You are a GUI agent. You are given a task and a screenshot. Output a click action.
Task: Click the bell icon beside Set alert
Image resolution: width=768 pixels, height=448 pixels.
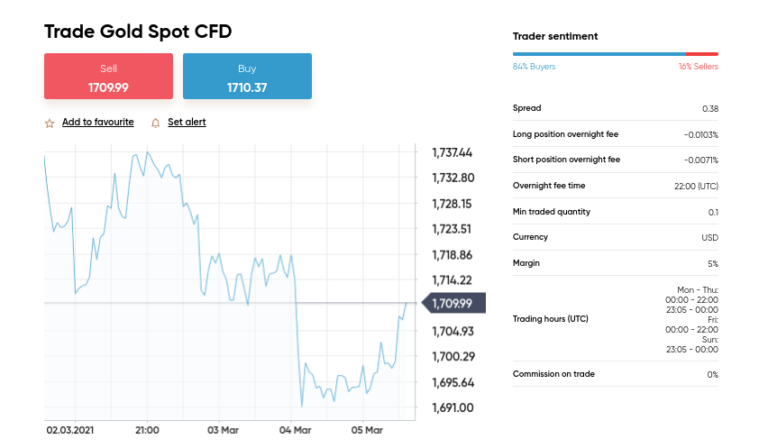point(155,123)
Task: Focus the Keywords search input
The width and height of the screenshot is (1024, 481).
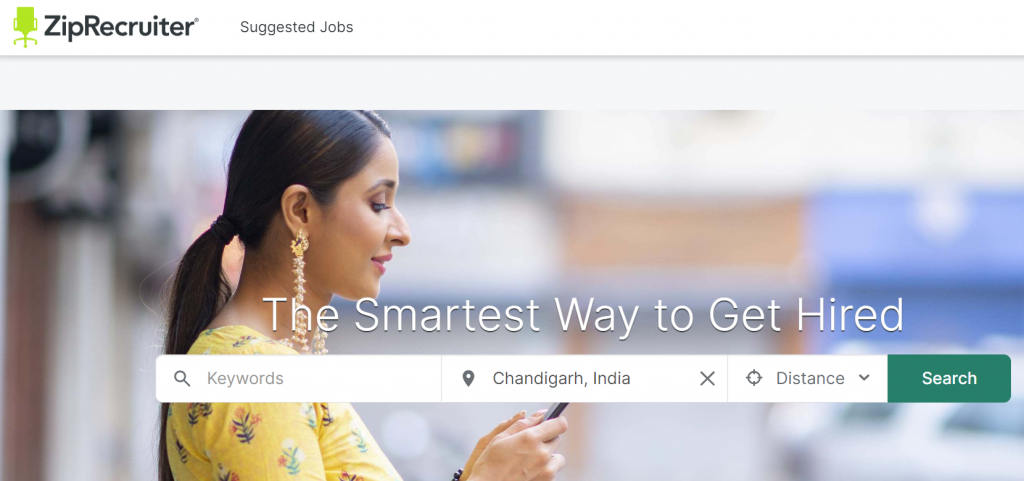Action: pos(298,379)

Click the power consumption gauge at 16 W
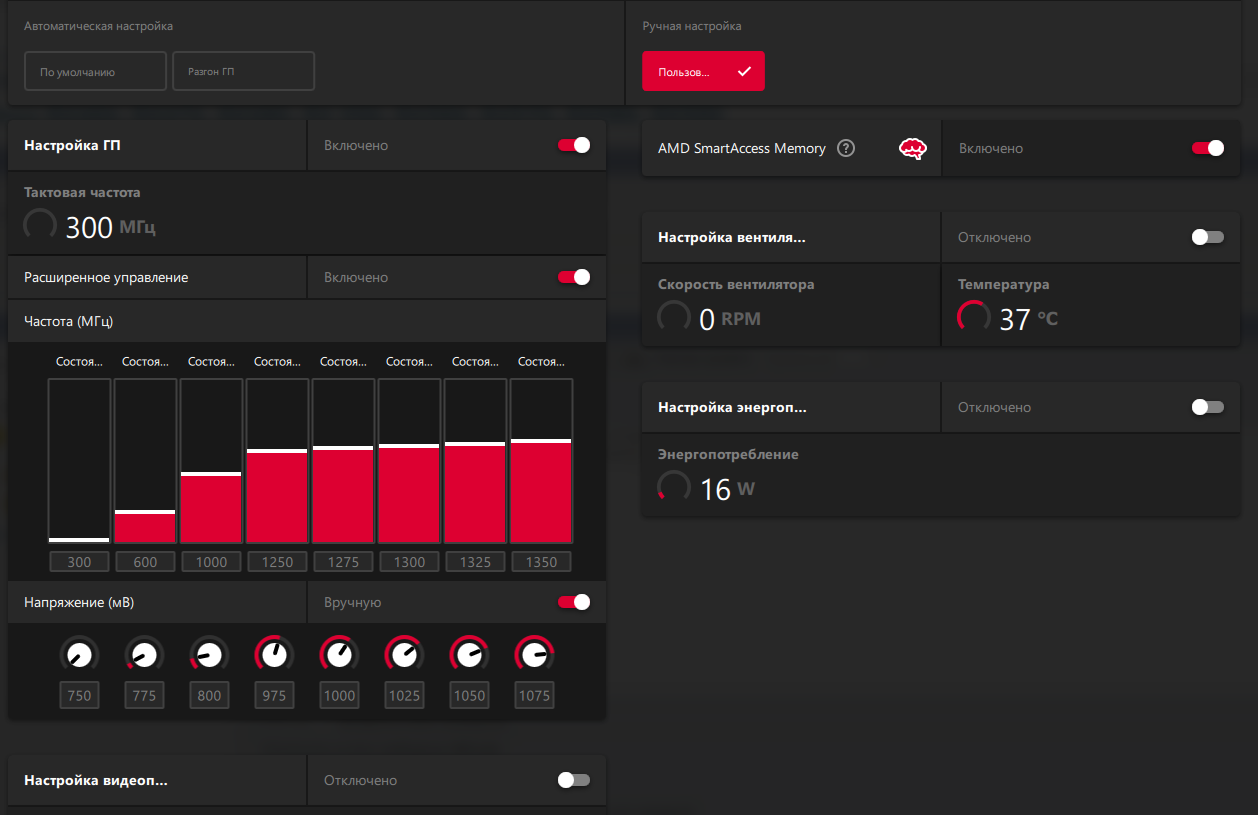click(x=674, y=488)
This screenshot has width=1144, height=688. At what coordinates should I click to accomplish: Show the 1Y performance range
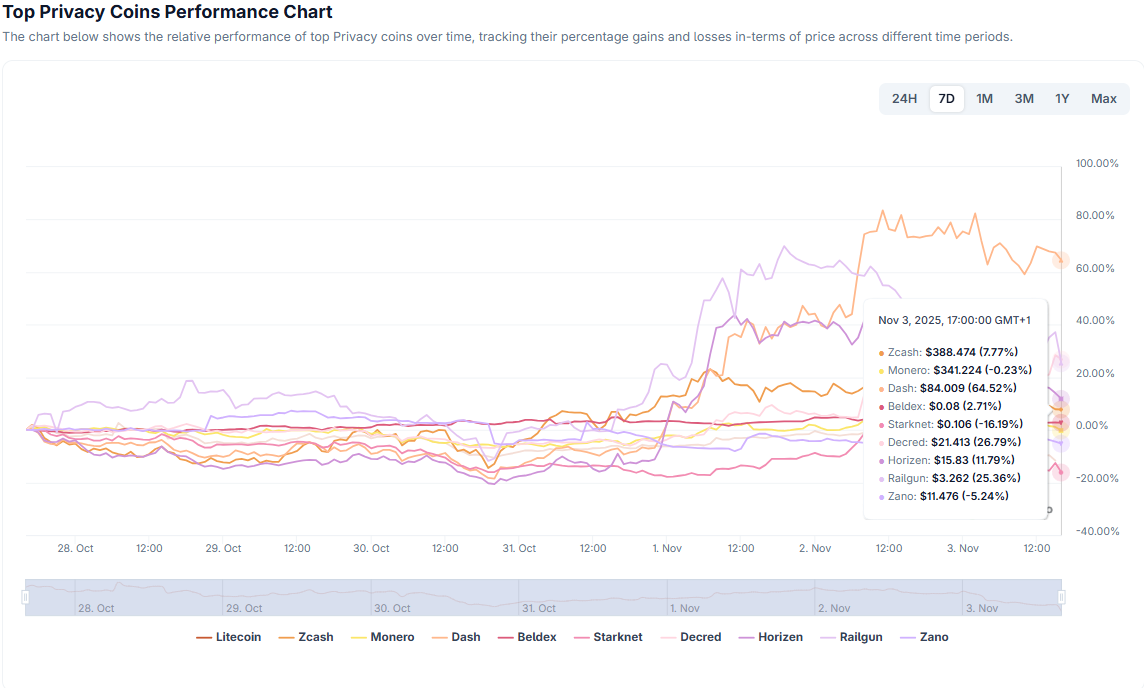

- - - - - - -

Restate, word for word, each line from the one with "Task: Focus the Keywords search input" to the end of the entries, both included, and keep every picture out.

## Written response
Task: Focus the Keywords search input
The width and height of the screenshot is (1024, 481).
Action: pos(298,379)

Click the power consumption gauge at 16 W
click(x=674, y=488)
This screenshot has width=1144, height=688. At what coordinates should I click to accomplish: Show the 1Y performance range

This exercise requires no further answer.